In Genesis 1:26-27 God says, “’Let us make man in our image, in our likeness.’ So God created mankind in his own image, in the image of God he created them; male and female he created them.” Who or what does the “us” refer to in this passage? The Trinity? The angelic council? God via a plural of majesty?
Who Makes Man?
First, notice the activity taking place in these verses: making. Making in Genesis 1 and 2 is something God does. God is the “Maker of heaven and earth, the sea and everything in them” (Psalm 146:6). He does not collaborate with angels or other deities in creation (Isaiah 40:14). He is the only true and living God, and the only creator of the universe. Angels are never credited with creating mankind; nor are humans ever said to be made in the image of angels. But Jesus is credited with creating mankind. As the apostle John makes clear, the pre-incarnate Christ is the one through whom “all things were made” (John 1:3, emphasis added). Jesus was not only in the beginning with God but was God (John 1:1). Additionally, we have confirmation that the New Testament authors connected the image and likeness of God in Genesis with the image and likeness of the Son: “Those God foreknew he also predestined to be conformed to the image of his Son” (Romans 8:28, emphasis added); “But we know that when Christ appears, we shall be like him, for we shall see him as he is” (1 John 3:2, emphasis added).

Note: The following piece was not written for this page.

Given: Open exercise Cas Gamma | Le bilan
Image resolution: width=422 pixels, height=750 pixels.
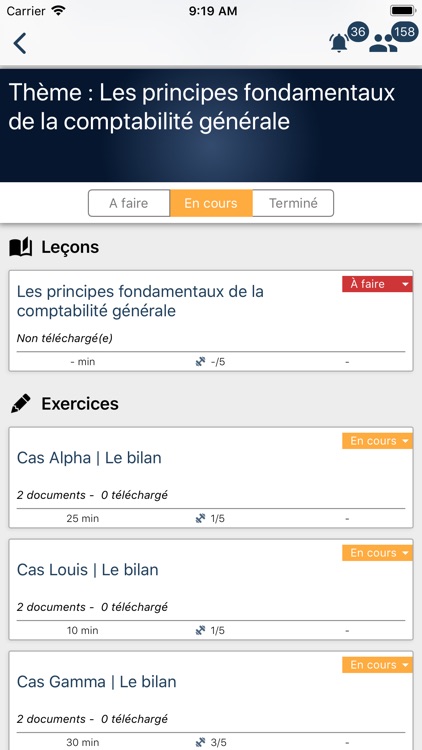Looking at the screenshot, I should 97,682.
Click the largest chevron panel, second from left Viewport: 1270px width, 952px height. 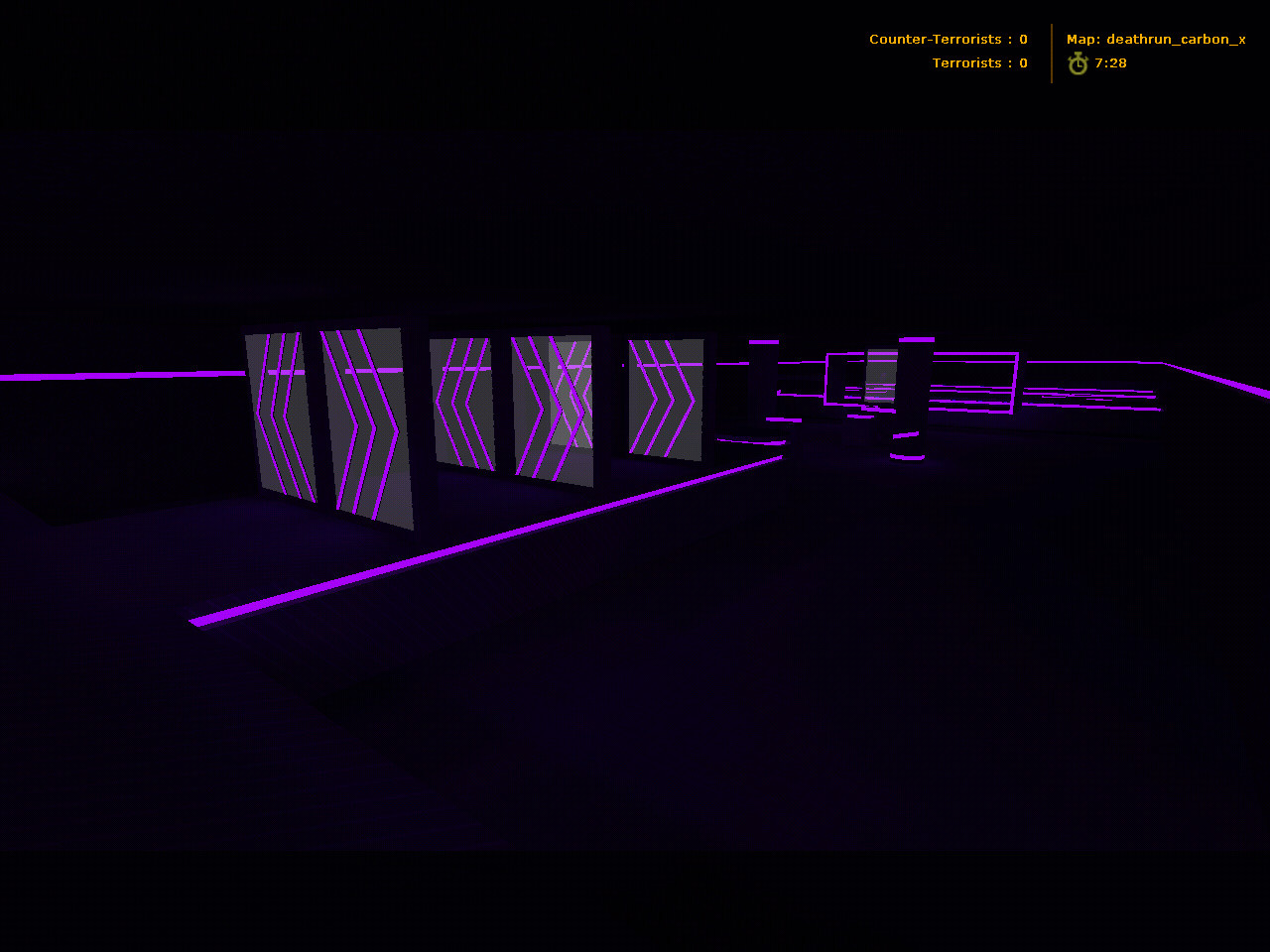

What about the Spirit? Like the Father and the Son, creative activity is attributed to the Spirit. For instance, in Job, we read, “The Spirit of God has made me” (Job 33:4, emphasis added).[1] And Psalm 104:30 says, “When you send your Spirit, they are created” (Cf. Psalm 33:6). The Spirit is not absent in the creation narrative either. In fact, as Sinclair Ferguson points out:
- “While generally unnoticed in the exposition of Genesis 1, it can be argued that recognizing the presence of the divine Spirit in Genesis 1:2 would provide the ‘missing link’ in the interpretation of the ‘Let us make …’ in Genesis 1:26–27. The Spirit of God would then be the only possible referent of this address within the structure of the account itself.“[2]

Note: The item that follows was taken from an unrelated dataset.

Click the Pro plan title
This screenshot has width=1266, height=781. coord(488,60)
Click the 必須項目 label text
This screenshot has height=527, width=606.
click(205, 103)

The only personal beings attributed with involvement in the work of creation are the Persons of the Trinity, and strikingly all three Persons are said to be responsible for creation.
It is not surprising, therefore, that all three Persons of the Trinity are present at Jesus’ baptism (Mark 1:9-11), an event that echoes Genesis 1 and signifies new creation and the beginning of a new humanity. As Tim Keller writes: “There are three parties active in the creation of the world: God, God’s Spirit, and God’s Word, through which he creates. The same three parties are present at Jesus’s baptism: the Father, who is the voice; the Son, who is the Word; and the Spirit fluttering like a dove. Mark is deliberately pointing us back to the creation.”[3] The parallels between creation and new creation are intentional and illuminate for us who Mark thought the parties involved in Genesis 1 were.